Autoantibody profile (MOG-IgG-positivity, AQP4-IgG-positivity, and double-seronegativity) as an outcome predictor after optic neuritis

Abstract

Background

Optic neuritis (ON) is the leading cause of optic neuropathy among young adults. Approximately 45 % of these patients have autoantibodies, and their possible clinical and prognostic implications have not been completely elucidated.

Objective

We aimed to assess the visual outcome and its predictors in a cohort of patients with optic neuritis as a clinically isolated syndrome according to their antibody profile: AQP4-IgG-positivity, MOG-IgG-positivity, and double-seronegativity (SN).

Methods and material

This cohort study used partial retrospective data collection from the neuroimmunology outpatient clinic of the University of São Paulo Hospital, including consecutive cases of isolated inflammatory ON. All samples were tested for MOG and AQP4 antibodies using in-house cell-based assays in live HEK-293 cells. This study was conducted following the STROBE guidelines.

Results

Forty-seven consecutive patients were included in this study. The number of patients with visual acuity (VA) worse than 20/200 during acute attacks was similar among the three groups.
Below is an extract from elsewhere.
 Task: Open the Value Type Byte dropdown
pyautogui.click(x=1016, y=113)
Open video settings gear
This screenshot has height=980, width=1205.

However, severe long-term disability (20/200) was less frequent in patients with MOG-IgG (AQP4-IgG group: 58 %, MOG-IgG group: 15 %, SN group: 54 %; p = 0.029). After adjusting for age and attack severity, MOG-IgG status was associated with a 30.9 % higher relative VA improvement (95 %CI 7.5 – 54.3 %, p = 0.011) than the other subgroups.

Conclusions

Severe visual acuity disability was less frequent in the MOG-IgG group than in the AQP4-IgG and SN groups. Positivity for these antibodies was the only predictor of long-term VA in patients with isolated ON (single or recurrent).